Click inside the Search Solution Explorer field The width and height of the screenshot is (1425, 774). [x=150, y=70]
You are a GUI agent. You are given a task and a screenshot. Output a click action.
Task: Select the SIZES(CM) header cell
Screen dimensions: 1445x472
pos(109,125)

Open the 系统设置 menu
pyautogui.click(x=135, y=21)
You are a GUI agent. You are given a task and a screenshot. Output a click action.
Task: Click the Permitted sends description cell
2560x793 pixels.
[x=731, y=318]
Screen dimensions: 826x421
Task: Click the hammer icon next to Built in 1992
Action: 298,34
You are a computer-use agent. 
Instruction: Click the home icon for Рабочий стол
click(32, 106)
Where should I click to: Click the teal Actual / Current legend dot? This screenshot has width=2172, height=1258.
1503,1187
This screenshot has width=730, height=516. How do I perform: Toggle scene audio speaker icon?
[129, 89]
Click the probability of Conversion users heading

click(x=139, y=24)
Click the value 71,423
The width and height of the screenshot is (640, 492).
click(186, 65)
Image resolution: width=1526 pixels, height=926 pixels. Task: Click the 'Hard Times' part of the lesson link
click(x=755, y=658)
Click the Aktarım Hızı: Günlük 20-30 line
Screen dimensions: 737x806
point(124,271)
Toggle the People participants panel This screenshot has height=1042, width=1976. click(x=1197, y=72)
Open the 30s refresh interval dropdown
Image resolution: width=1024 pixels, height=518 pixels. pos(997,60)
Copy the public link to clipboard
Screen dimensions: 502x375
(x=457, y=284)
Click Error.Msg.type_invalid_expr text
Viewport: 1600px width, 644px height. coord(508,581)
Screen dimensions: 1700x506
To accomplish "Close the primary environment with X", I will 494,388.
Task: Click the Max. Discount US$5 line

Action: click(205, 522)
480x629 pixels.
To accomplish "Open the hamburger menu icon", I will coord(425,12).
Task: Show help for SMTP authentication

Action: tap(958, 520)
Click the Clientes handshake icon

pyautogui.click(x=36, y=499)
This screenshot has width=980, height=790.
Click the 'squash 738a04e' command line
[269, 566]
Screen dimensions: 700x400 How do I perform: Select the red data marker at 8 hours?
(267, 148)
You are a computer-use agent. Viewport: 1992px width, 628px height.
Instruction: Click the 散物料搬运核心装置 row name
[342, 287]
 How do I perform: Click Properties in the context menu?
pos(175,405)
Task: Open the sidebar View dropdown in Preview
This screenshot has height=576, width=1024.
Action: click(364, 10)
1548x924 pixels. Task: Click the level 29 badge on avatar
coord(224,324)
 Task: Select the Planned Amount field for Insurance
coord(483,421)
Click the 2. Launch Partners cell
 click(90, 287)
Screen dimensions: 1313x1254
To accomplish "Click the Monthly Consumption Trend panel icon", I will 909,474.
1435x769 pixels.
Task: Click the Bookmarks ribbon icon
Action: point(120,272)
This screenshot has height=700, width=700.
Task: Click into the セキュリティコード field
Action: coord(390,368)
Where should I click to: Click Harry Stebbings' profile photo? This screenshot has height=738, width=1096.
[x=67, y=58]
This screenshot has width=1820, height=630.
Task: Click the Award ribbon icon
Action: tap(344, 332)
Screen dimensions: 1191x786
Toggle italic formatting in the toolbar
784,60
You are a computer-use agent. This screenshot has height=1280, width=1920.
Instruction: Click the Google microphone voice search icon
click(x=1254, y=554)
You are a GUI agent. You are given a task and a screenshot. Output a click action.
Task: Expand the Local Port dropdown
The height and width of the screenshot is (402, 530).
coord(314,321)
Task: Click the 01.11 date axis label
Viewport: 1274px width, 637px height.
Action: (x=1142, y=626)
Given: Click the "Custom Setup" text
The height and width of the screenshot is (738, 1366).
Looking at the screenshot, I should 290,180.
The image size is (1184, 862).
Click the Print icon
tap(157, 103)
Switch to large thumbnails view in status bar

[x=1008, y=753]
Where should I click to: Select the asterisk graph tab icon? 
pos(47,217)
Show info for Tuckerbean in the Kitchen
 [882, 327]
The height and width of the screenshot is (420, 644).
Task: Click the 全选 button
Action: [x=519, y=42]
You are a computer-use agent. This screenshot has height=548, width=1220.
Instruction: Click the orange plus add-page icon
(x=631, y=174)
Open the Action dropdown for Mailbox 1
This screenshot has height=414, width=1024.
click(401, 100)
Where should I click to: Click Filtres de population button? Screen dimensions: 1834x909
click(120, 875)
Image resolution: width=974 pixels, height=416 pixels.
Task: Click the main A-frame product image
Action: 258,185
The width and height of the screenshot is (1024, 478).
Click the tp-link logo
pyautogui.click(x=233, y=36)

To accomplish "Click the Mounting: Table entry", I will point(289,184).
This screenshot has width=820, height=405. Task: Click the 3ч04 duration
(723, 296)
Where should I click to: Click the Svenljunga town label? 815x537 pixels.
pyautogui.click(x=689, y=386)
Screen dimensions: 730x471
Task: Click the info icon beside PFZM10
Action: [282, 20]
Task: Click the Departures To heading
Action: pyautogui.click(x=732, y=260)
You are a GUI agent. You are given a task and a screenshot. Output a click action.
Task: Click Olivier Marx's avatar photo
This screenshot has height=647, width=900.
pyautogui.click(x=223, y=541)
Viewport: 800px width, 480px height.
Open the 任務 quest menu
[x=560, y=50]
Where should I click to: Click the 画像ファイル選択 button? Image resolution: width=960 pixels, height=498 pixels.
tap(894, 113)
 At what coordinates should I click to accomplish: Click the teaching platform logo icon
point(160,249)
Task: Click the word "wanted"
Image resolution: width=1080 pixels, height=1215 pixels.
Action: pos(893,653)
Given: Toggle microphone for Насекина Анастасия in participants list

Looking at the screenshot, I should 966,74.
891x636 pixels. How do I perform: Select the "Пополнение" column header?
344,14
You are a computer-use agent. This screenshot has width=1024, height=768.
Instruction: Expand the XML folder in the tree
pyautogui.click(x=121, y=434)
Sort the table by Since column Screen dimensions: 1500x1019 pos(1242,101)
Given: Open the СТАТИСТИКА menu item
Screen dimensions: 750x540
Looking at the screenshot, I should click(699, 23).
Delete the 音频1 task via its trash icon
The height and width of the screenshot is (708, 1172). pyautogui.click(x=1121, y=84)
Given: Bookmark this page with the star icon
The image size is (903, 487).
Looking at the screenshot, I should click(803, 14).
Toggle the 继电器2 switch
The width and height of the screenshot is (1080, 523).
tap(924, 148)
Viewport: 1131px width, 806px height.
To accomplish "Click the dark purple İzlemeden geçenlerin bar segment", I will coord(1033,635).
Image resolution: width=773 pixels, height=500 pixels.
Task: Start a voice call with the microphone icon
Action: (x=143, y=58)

§ Instructions for the task: Reproduce each entry above. Every word must match.

§ Written answer:
Click inside the Search Solution Explorer field The width and height of the screenshot is (1425, 774). [x=150, y=70]
You are a GUI agent. You are given a task and a screenshot. Output a click action.
Task: Select the SIZES(CM) header cell
Screen dimensions: 1445x472
pos(109,125)

Open the 系统设置 menu
pyautogui.click(x=135, y=21)
You are a GUI agent. You are given a task and a screenshot. Output a click action.
Task: Click the Permitted sends description cell
2560x793 pixels.
[x=731, y=318]
Screen dimensions: 826x421
Task: Click the hammer icon next to Built in 1992
Action: 298,34
You are a computer-use agent. 
Instruction: Click the home icon for Рабочий стол
click(32, 106)
Where should I click to: Click the teal Actual / Current legend dot? This screenshot has width=2172, height=1258.
1503,1187
This screenshot has width=730, height=516. How do I perform: Toggle scene audio speaker icon?
[129, 89]
Click the probability of Conversion users heading

click(x=139, y=24)
Click the value 71,423
The width and height of the screenshot is (640, 492).
click(186, 65)
Image resolution: width=1526 pixels, height=926 pixels. Task: Click the 'Hard Times' part of the lesson link
click(x=755, y=658)
Click the Aktarım Hızı: Günlük 20-30 line
Screen dimensions: 737x806
point(124,271)
Toggle the People participants panel This screenshot has height=1042, width=1976. click(x=1197, y=72)
Open the 30s refresh interval dropdown
Image resolution: width=1024 pixels, height=518 pixels. pos(997,60)
Copy the public link to clipboard
Screen dimensions: 502x375
(x=457, y=284)
Click Error.Msg.type_invalid_expr text
Viewport: 1600px width, 644px height. coord(508,581)
Screen dimensions: 1700x506
To accomplish "Close the primary environment with X", I will 494,388.
Task: Click the Max. Discount US$5 line

Action: click(205, 522)
480x629 pixels.
To accomplish "Open the hamburger menu icon", I will coord(425,12).
Task: Show help for SMTP authentication

Action: tap(958, 520)
Click the Clientes handshake icon

pyautogui.click(x=36, y=499)
This screenshot has width=980, height=790.
Click the 'squash 738a04e' command line
[269, 566]
Screen dimensions: 700x400 How do I perform: Select the red data marker at 8 hours?
(267, 148)
You are a computer-use agent. Viewport: 1992px width, 628px height.
Instruction: Click the 散物料搬运核心装置 row name
[342, 287]
 How do I perform: Click Properties in the context menu?
pos(175,405)
Task: Open the sidebar View dropdown in Preview
This screenshot has height=576, width=1024.
Action: click(364, 10)
1548x924 pixels. Task: Click the level 29 badge on avatar
coord(224,324)
 Task: Select the Planned Amount field for Insurance
coord(483,421)
Click the 2. Launch Partners cell
 click(90, 287)
Screen dimensions: 1313x1254
To accomplish "Click the Monthly Consumption Trend panel icon", I will 909,474.
1435x769 pixels.
Task: Click the Bookmarks ribbon icon
Action: point(120,272)
This screenshot has height=700, width=700.
Task: Click into the セキュリティコード field
Action: coord(390,368)
Where should I click to: Click Harry Stebbings' profile photo? This screenshot has height=738, width=1096.
[x=67, y=58]
This screenshot has width=1820, height=630.
Task: Click the Award ribbon icon
Action: tap(344, 332)
Screen dimensions: 1191x786
Toggle italic formatting in the toolbar
784,60
You are a computer-use agent. This screenshot has height=1280, width=1920.
Instruction: Click the Google microphone voice search icon
click(x=1254, y=554)
You are a GUI agent. You are given a task and a screenshot. Output a click action.
Task: Expand the Local Port dropdown
The height and width of the screenshot is (402, 530).
coord(314,321)
Task: Click the 01.11 date axis label
Viewport: 1274px width, 637px height.
Action: (x=1142, y=626)
Given: Click the "Custom Setup" text
The height and width of the screenshot is (738, 1366).
Looking at the screenshot, I should 290,180.
The image size is (1184, 862).
Click the Print icon
tap(157, 103)
Switch to large thumbnails view in status bar

[x=1008, y=753]
Where should I click to: Select the asterisk graph tab icon? 
pos(47,217)
Show info for Tuckerbean in the Kitchen
 [882, 327]
The height and width of the screenshot is (420, 644).
Task: Click the 全选 button
Action: [x=519, y=42]
You are a computer-use agent. This screenshot has height=548, width=1220.
Instruction: Click the orange plus add-page icon
(x=631, y=174)
Open the Action dropdown for Mailbox 1
This screenshot has height=414, width=1024.
click(401, 100)
Where should I click to: Click Filtres de population button? Screen dimensions: 1834x909
click(120, 875)
Image resolution: width=974 pixels, height=416 pixels.
Task: Click the main A-frame product image
Action: 258,185
The width and height of the screenshot is (1024, 478).
Click the tp-link logo
pyautogui.click(x=233, y=36)

To accomplish "Click the Mounting: Table entry", I will point(289,184).
This screenshot has width=820, height=405. Task: Click the 3ч04 duration
(723, 296)
Where should I click to: Click the Svenljunga town label? 815x537 pixels.
pyautogui.click(x=689, y=386)
Screen dimensions: 730x471
Task: Click the info icon beside PFZM10
Action: [282, 20]
Task: Click the Departures To heading
Action: pyautogui.click(x=732, y=260)
You are a GUI agent. You are given a task and a screenshot. Output a click action.
Task: Click Olivier Marx's avatar photo
This screenshot has height=647, width=900.
pyautogui.click(x=223, y=541)
Viewport: 800px width, 480px height.
Open the 任務 quest menu
[x=560, y=50]
Where should I click to: Click the 画像ファイル選択 button? Image resolution: width=960 pixels, height=498 pixels.
tap(894, 113)
 At what coordinates should I click to accomplish: Click the teaching platform logo icon
point(160,249)
Task: Click the word "wanted"
Image resolution: width=1080 pixels, height=1215 pixels.
Action: pos(893,653)
Given: Toggle microphone for Насекина Анастасия in participants list

Looking at the screenshot, I should 966,74.
891x636 pixels. How do I perform: Select the "Пополнение" column header?
344,14
You are a computer-use agent. This screenshot has width=1024, height=768.
Instruction: Expand the XML folder in the tree
pyautogui.click(x=121, y=434)
Sort the table by Since column Screen dimensions: 1500x1019 pos(1242,101)
Given: Open the СТАТИСТИКА menu item
Screen dimensions: 750x540
Looking at the screenshot, I should click(699, 23).
Delete the 音频1 task via its trash icon
The height and width of the screenshot is (708, 1172). pyautogui.click(x=1121, y=84)
Given: Bookmark this page with the star icon
The image size is (903, 487).
Looking at the screenshot, I should click(803, 14).
Toggle the 继电器2 switch
The width and height of the screenshot is (1080, 523).
tap(924, 148)
Viewport: 1131px width, 806px height.
To accomplish "Click the dark purple İzlemeden geçenlerin bar segment", I will coord(1033,635).
Image resolution: width=773 pixels, height=500 pixels.
Task: Start a voice call with the microphone icon
Action: (x=143, y=58)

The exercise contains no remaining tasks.